◆ INSTRUCTION
Please retype the entries from the line containing "Click help icon next to 有効設定" through the line containing "click(31, 139)", leaving the pictures out of your answer.

◆ INPUT DATA
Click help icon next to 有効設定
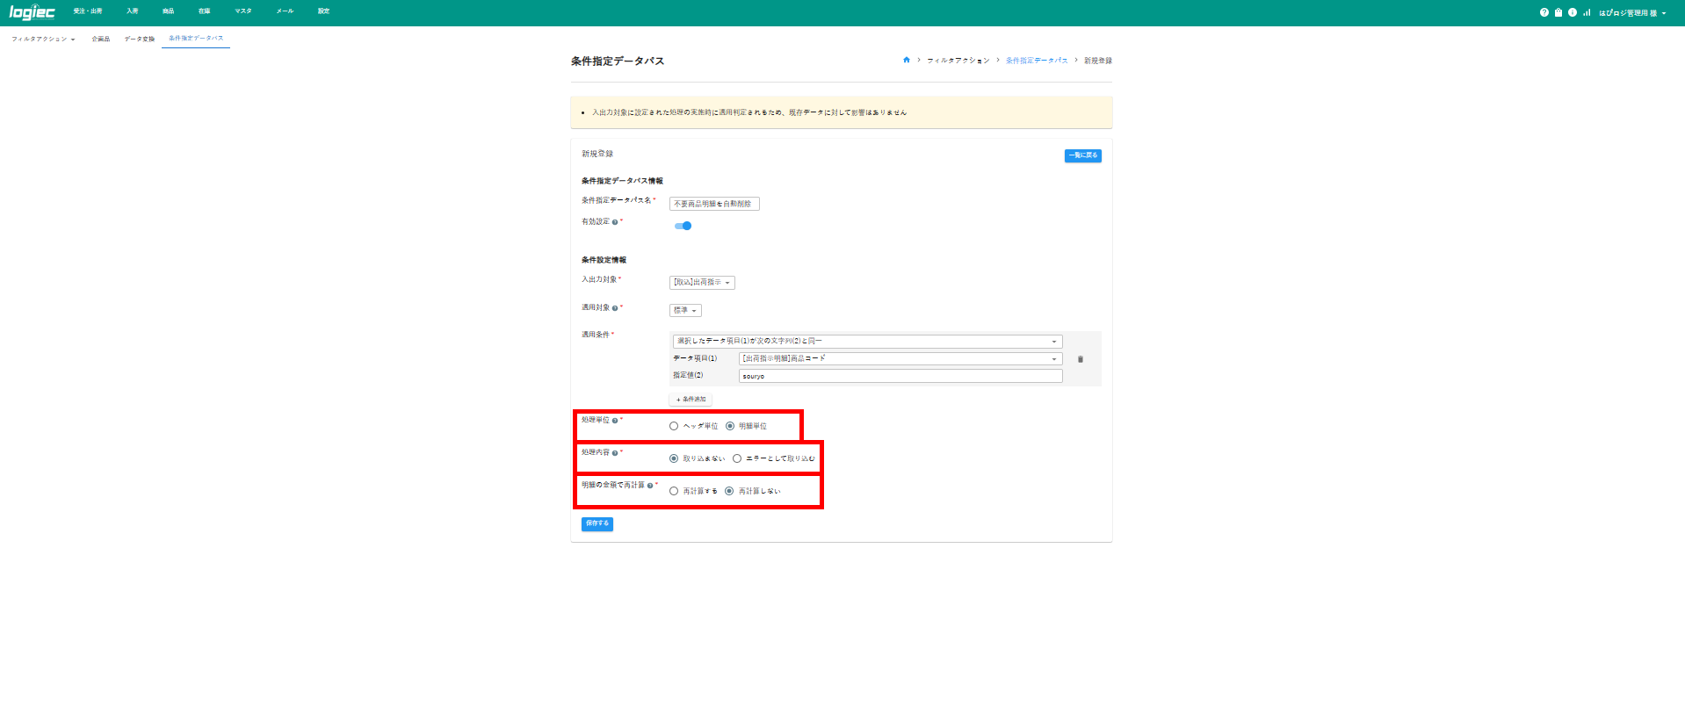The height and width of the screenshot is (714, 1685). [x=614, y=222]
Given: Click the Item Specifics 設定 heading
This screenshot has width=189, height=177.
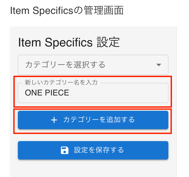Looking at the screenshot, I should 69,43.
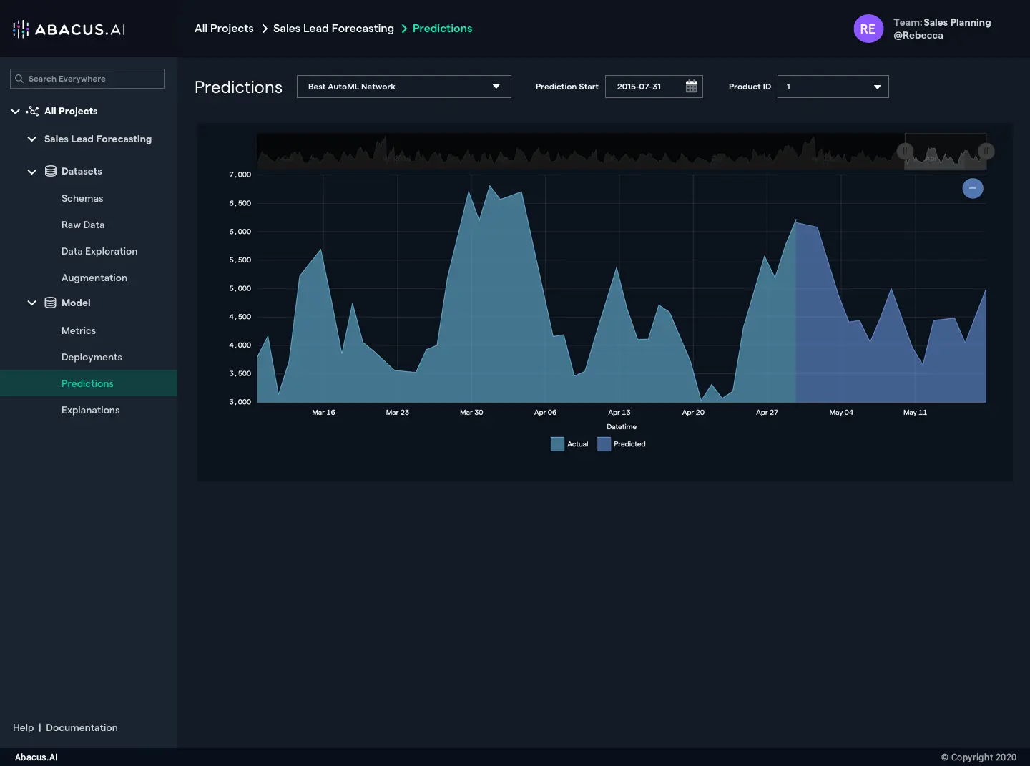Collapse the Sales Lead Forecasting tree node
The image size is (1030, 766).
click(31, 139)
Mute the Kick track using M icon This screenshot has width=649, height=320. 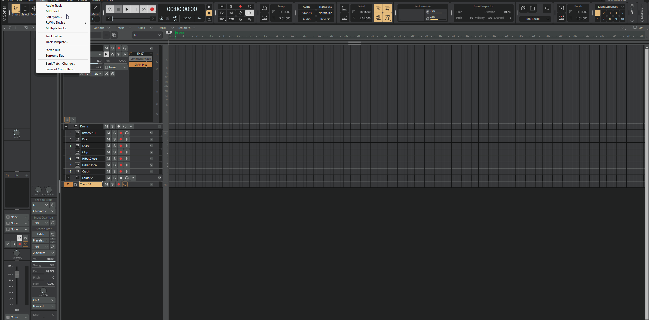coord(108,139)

...

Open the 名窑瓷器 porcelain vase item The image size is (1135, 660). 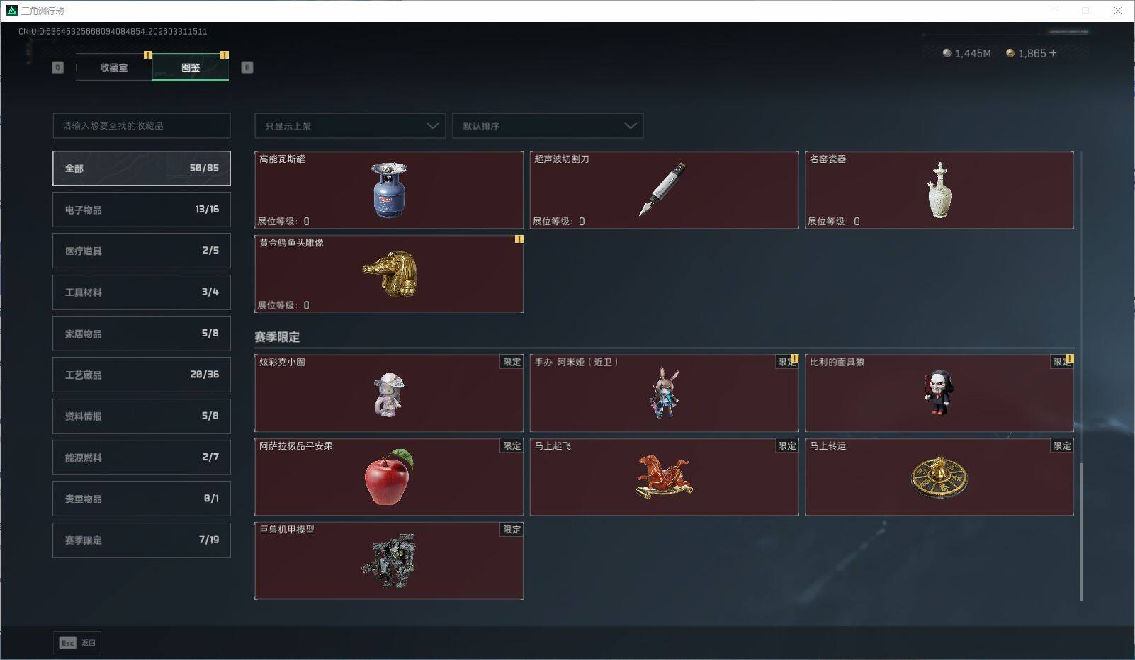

◆ SOLUTION TO THIS TASK
Click help icon next to 有効設定
The height and width of the screenshot is (714, 1685). [x=614, y=222]
Given: Click the Item Specifics 設定 heading
This screenshot has width=189, height=177.
Looking at the screenshot, I should 69,43.
Collapse the Sales Lead Forecasting tree node
The image size is (1030, 766).
click(31, 139)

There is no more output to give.